The £150m scheme to redevelop Oxford Brookes University’s main Headington campus looks set to be given the go-ahead by Oxford City Council.

Officers will recommend that plans to create a new gateway to the city should be approved, when they go before councillors on Tuesday.

But residents opposing the scheme reacted angrily, claiming it was being “rushed through” in the August holiday period, when many people directly affected were away.

They have won the backing of local councillor Nuala Young who has asked for the application to be put back until September.

The proposals by Brookes to redevelop its Gipsy Lane campus is one of the biggest schemes to go to the city council for decades. It would see about a third of the Gipsy Lane site redeveloped, with a new entrance and public square facing out to Headington Road.

The scheme’s centrepiece, a student centre containing a library, lecture theatre and teaching space, has been bitterly opposed by residents, who complained about its height and “the massing” of buildings on the site.

But an officers’ report to next week’s north east area committee and the city’s strategic development control committee, which meets on August 26, concludes that the scheme’s benefits will outweigh any adverse local impact.

The report concludes: “There can be little doubt that much of the teaching and social accommodation available to Brookes falls well short of the standards required of a major longstanding academic institution of national and intern- ational reputation, and which is also a major local employer. The current proposals aim to redress these deficiencies in line with the university’s masterplan.”

Harry Edwards, of Highfield Residents’ Association said: “To take a decision of such importance in the middle of the holiday season when many local people and councillors will be away would be highly undemocratic and would undermine confidence in both the area committees and the planning system itself.”

“It would prevent proper scrutiny of the issue and would suggest, however unfairly, a desire to avoid community debate.”

In her letter to planners, Ms Young says: “We had understood that the application would be put in September.”
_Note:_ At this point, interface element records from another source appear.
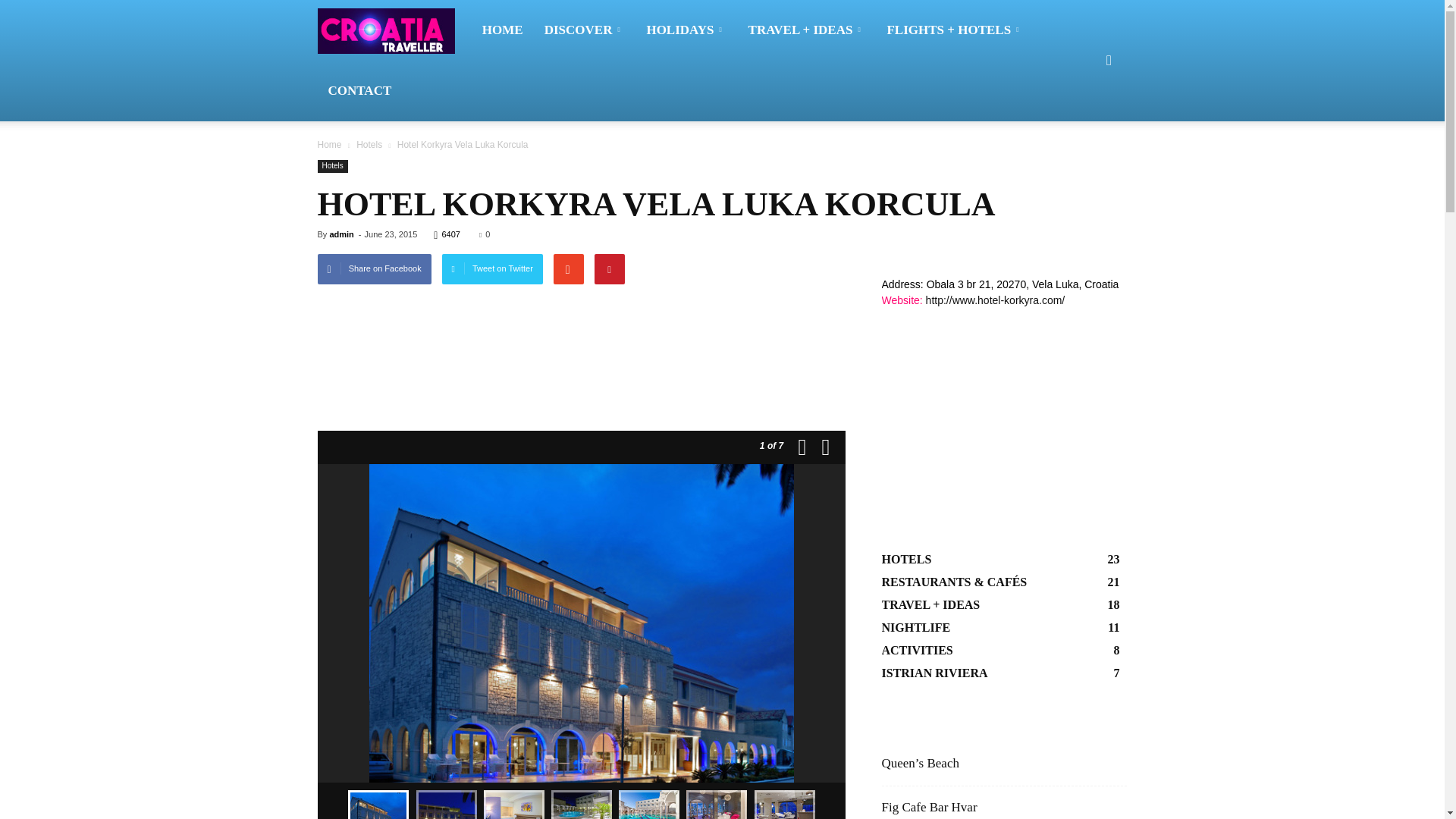
View all posts in Hotels (368, 144)
Croatia Traveller (393, 30)
DISCOVER (585, 30)
Advertisement (580, 341)
HOME (502, 30)
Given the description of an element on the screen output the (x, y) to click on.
The officers’ report recognised that the size of the student centre building would “impact on neighbouring residential properties” but says large buildings have existed on the site for 50 years. It says tree planting could mitigate problems, with lights switched off at 10pm in buildings beyond the second floor to reduce light pollution. It adds that an 11pm closure during weekdays and at midnight at weekends could be made a condition of the planning permission.

Susan Lake, of the Headington Hill residents’ group, said: “City planners have sprung a silly-season fast report on us. It recommends acceptance in terms as mediocre and uncritical as the gross building itself. It reads as if dictated by a stand-up comedian or Brookes, who expect all ‘partners’ to pass their economic ambitions while hundreds of objecting citizens are distracted in August.”

An email sent to Mrs Lake from the council’s head of city development, Michael Crofton Briggs, made clear a postponement was unlikely. It reads: “It is not possible to put the planning system on hold to suit all holiday months.”